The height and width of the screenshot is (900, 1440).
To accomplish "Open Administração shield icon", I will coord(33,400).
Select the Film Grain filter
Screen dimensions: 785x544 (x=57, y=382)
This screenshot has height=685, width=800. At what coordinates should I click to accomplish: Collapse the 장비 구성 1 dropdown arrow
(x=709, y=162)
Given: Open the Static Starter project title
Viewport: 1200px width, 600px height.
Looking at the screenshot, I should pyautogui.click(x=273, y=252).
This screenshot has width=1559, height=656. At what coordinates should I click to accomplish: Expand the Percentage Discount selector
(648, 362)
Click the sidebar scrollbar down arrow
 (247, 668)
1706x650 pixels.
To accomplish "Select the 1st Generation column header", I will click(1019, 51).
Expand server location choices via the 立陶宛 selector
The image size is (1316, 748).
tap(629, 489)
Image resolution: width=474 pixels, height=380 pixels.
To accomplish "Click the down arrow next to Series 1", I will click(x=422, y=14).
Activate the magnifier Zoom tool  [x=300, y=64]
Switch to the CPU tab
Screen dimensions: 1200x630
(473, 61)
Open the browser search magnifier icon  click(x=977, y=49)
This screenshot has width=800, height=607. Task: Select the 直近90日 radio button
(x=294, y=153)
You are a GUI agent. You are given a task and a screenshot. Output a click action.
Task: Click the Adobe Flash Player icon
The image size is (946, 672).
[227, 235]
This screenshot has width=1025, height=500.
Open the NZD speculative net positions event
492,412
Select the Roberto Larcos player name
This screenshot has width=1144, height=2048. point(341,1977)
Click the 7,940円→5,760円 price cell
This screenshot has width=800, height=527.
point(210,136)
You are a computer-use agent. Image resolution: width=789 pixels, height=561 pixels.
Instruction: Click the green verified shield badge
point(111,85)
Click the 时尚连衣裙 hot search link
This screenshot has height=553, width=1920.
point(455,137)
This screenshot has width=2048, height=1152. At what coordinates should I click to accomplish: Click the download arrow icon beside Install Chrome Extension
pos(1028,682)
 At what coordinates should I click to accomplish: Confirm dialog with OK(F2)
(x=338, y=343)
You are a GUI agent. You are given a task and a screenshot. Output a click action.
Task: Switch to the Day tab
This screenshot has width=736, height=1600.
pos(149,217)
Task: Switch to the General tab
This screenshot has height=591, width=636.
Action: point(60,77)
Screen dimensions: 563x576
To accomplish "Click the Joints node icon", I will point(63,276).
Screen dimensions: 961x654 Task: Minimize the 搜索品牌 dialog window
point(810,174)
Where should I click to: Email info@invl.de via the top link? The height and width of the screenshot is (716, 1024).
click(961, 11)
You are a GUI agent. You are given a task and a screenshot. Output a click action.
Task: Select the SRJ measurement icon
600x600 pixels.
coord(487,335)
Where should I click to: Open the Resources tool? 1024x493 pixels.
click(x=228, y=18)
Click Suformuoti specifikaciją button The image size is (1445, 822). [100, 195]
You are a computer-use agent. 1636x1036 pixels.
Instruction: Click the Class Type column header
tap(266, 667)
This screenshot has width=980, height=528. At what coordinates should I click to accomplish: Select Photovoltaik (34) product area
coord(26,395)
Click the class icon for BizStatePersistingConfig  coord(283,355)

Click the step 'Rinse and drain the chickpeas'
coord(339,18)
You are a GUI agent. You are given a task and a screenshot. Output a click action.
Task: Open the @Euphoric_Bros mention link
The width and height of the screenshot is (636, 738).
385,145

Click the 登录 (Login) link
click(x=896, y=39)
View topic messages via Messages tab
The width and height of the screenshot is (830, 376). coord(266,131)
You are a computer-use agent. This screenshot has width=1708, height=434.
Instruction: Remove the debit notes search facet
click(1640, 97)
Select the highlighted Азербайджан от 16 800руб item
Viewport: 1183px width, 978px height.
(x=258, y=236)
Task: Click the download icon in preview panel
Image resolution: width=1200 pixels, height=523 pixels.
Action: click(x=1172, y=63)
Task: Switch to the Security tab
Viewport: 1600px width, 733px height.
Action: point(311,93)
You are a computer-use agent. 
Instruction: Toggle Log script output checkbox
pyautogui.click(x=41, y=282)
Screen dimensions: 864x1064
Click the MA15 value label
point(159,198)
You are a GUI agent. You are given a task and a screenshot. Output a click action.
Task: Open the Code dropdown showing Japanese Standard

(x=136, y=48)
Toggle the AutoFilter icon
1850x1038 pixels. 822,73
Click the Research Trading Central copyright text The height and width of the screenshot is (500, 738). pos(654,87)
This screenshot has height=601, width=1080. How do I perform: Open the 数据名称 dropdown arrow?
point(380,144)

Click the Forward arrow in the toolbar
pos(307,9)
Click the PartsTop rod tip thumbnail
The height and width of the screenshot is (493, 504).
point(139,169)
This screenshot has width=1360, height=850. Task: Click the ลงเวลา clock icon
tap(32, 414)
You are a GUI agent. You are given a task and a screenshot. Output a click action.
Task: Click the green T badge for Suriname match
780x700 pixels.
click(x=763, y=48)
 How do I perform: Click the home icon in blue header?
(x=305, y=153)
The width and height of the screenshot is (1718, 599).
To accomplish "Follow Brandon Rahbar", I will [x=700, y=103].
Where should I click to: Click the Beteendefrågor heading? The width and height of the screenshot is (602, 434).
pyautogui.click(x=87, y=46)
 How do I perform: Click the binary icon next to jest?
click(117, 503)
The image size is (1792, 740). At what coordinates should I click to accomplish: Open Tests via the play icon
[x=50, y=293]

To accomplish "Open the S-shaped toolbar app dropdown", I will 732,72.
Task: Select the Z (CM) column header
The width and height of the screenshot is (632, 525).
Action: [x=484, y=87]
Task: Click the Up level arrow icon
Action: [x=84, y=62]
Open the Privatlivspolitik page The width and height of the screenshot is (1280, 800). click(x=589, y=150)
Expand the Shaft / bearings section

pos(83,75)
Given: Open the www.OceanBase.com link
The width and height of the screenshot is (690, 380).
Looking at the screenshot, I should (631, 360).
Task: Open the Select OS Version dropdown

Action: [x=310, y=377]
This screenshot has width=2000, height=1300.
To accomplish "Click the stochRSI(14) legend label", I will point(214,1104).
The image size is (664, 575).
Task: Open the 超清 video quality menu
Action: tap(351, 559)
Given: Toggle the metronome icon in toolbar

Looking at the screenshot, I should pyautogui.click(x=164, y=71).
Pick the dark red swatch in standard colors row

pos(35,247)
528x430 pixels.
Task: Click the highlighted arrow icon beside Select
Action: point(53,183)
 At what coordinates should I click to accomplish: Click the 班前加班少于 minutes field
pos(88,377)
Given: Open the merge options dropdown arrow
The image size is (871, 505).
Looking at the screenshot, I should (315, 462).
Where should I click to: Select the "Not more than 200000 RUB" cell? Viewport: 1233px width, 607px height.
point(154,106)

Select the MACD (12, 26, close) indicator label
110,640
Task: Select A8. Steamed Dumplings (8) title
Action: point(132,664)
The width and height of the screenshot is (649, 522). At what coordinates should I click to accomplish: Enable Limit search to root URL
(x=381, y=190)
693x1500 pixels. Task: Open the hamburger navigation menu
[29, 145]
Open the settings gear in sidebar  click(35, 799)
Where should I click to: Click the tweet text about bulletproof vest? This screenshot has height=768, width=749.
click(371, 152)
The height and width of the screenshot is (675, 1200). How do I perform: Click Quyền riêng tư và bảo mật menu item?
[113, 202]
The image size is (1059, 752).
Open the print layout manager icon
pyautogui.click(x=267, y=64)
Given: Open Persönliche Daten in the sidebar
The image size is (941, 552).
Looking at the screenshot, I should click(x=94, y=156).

### REQUIREMENT:
In the listing above, transcribe exactly everything from the line containing "This screenshot has height=601, width=1080." down to the line containing "This screenshot has width=2000, height=1300.", including both and nothing more.

### OUTPUT FOR THIS TASK:
This screenshot has height=601, width=1080. How do I perform: Open the 数据名称 dropdown arrow?
point(380,144)

Click the Forward arrow in the toolbar
pos(307,9)
Click the PartsTop rod tip thumbnail
The height and width of the screenshot is (493, 504).
point(139,169)
This screenshot has width=1360, height=850. Task: Click the ลงเวลา clock icon
tap(32, 414)
You are a GUI agent. You are given a task and a screenshot. Output a click action.
Task: Click the green T badge for Suriname match
780x700 pixels.
click(x=763, y=48)
 How do I perform: Click the home icon in blue header?
(x=305, y=153)
The width and height of the screenshot is (1718, 599).
To accomplish "Follow Brandon Rahbar", I will [x=700, y=103].
Where should I click to: Click the Beteendefrågor heading? The width and height of the screenshot is (602, 434).
pyautogui.click(x=87, y=46)
 How do I perform: Click the binary icon next to jest?
click(117, 503)
The image size is (1792, 740). At what coordinates should I click to accomplish: Open Tests via the play icon
[x=50, y=293]

To accomplish "Open the S-shaped toolbar app dropdown", I will 732,72.
Task: Select the Z (CM) column header
The width and height of the screenshot is (632, 525).
Action: [x=484, y=87]
Task: Click the Up level arrow icon
Action: [x=84, y=62]
Open the Privatlivspolitik page The width and height of the screenshot is (1280, 800). click(x=589, y=150)
Expand the Shaft / bearings section

pos(83,75)
Given: Open the www.OceanBase.com link
The width and height of the screenshot is (690, 380).
Looking at the screenshot, I should (631, 360).
Task: Open the Select OS Version dropdown

Action: [x=310, y=377]
This screenshot has width=2000, height=1300.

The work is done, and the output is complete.